Stored items
· · · · ·
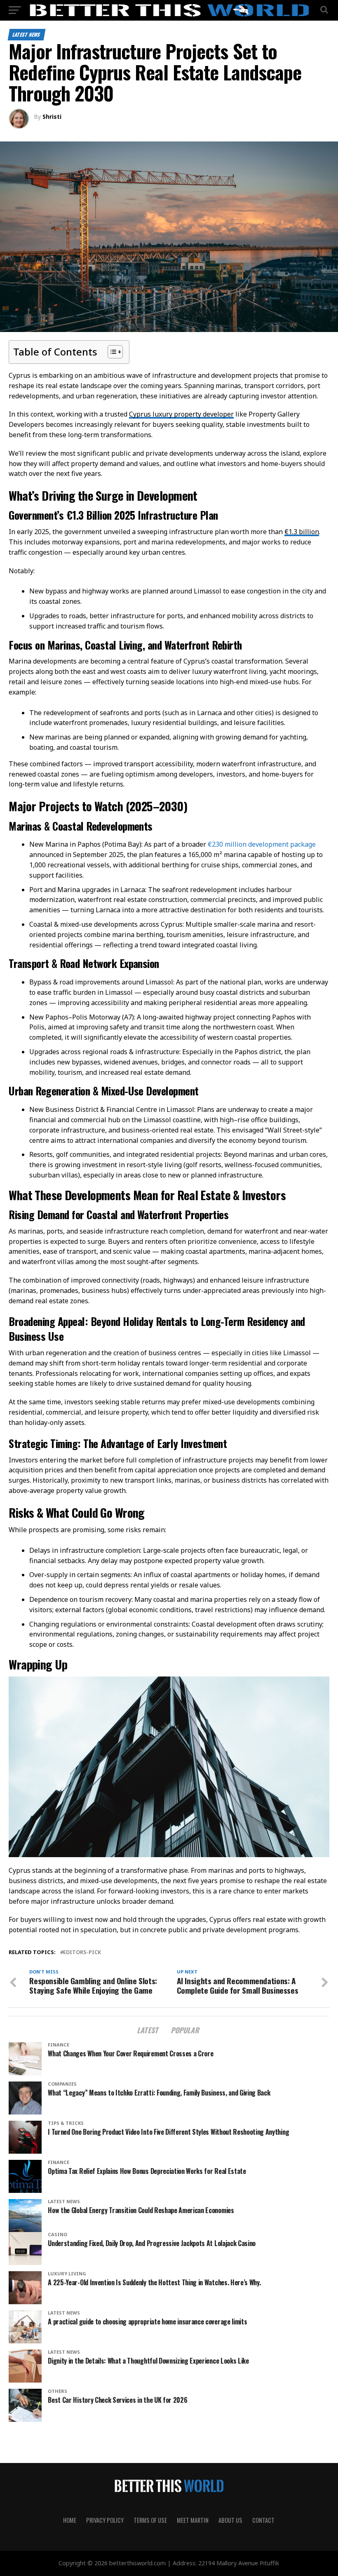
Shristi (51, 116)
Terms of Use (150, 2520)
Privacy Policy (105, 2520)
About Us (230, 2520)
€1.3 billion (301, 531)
· · · · ·
Brief
Pictures are to be left out; all other data must be returned exactly.

Output of the task
Shristi (51, 116)
Terms of Use (150, 2520)
Privacy Policy (105, 2520)
About Us (230, 2520)
€1.3 billion (301, 531)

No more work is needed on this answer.